→ PROVIDED INFORMATION:
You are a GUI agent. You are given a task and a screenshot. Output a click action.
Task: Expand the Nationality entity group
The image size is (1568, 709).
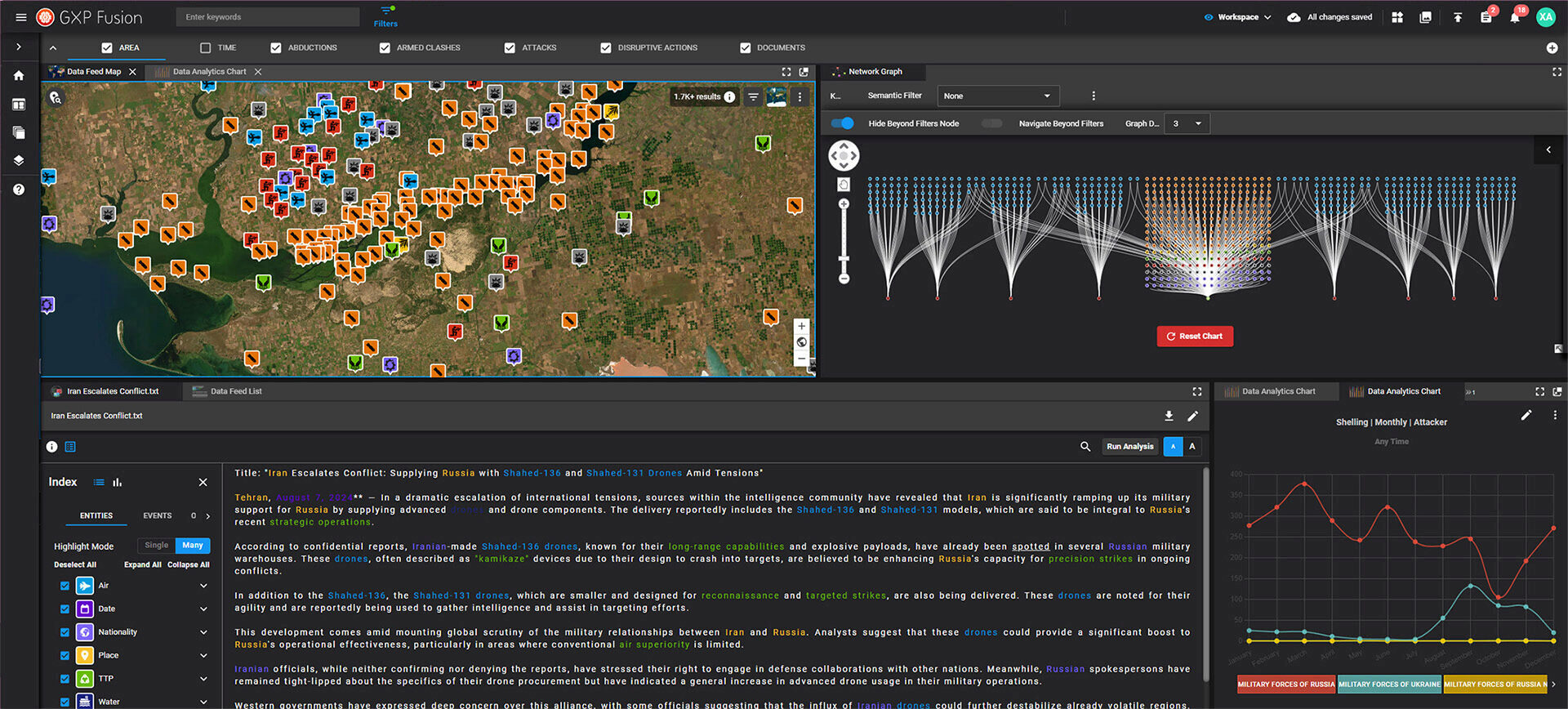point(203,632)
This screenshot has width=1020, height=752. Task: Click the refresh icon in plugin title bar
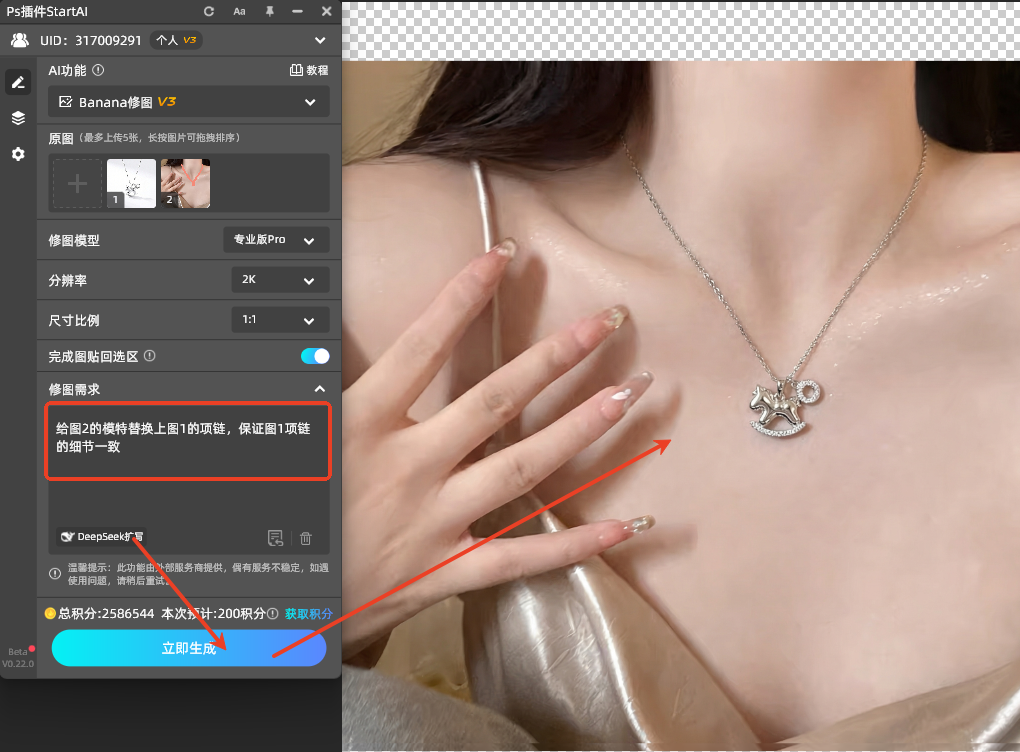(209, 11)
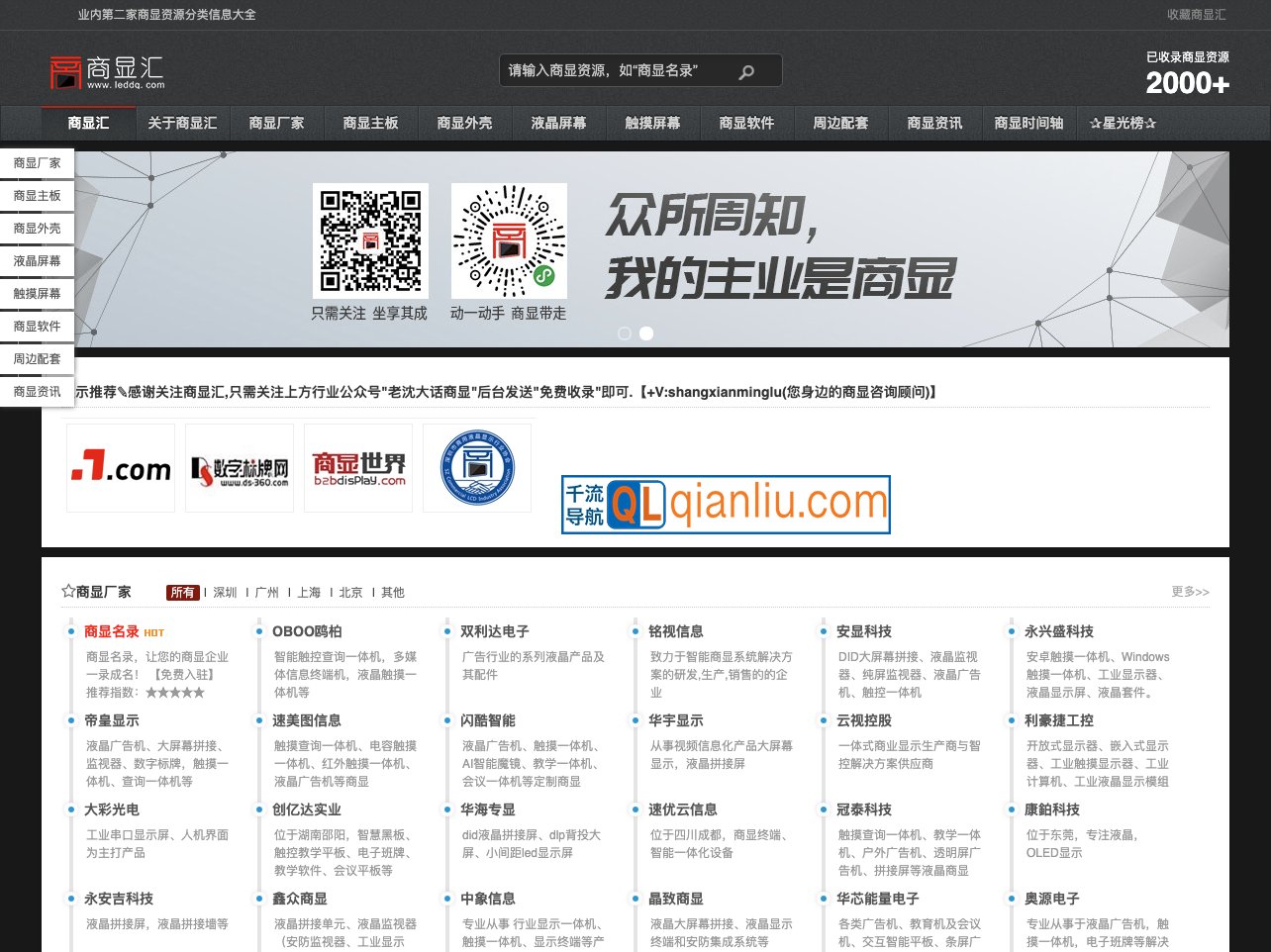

...

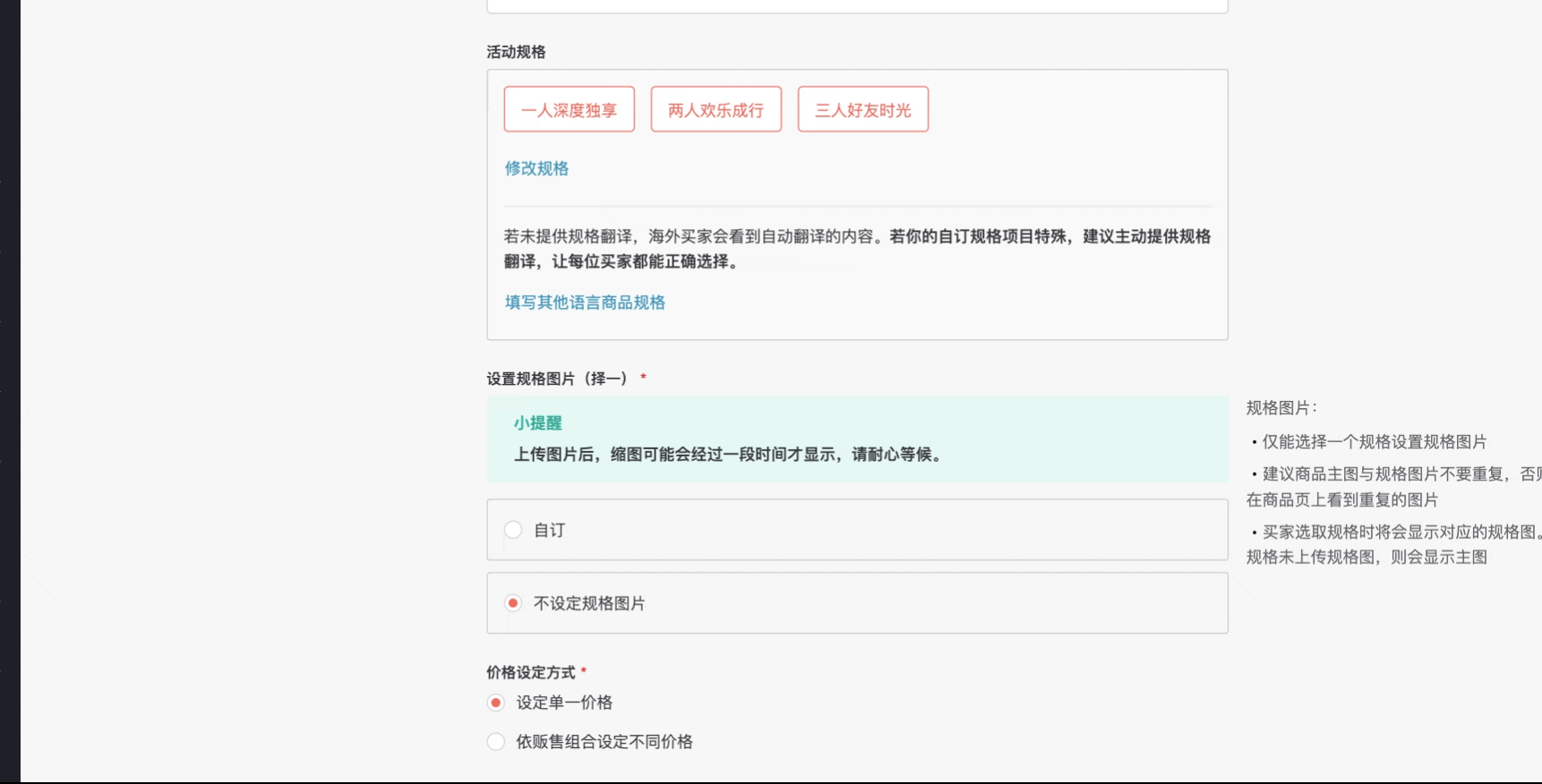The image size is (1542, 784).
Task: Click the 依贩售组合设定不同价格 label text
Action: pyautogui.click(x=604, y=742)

→ PROBLEM: Copy the data in the stretch from the line containing "You are a GUI" through the line containing "point(203,632)", replacing "Nationality" with "Occupation" and leaving everything else the same. Leave the pictures out.

→ TASK SOLUTION:
You are a GUI agent. You are given a task and a screenshot. Output a click action.
Task: Expand the Occupation entity group
The image size is (1568, 709).
point(203,632)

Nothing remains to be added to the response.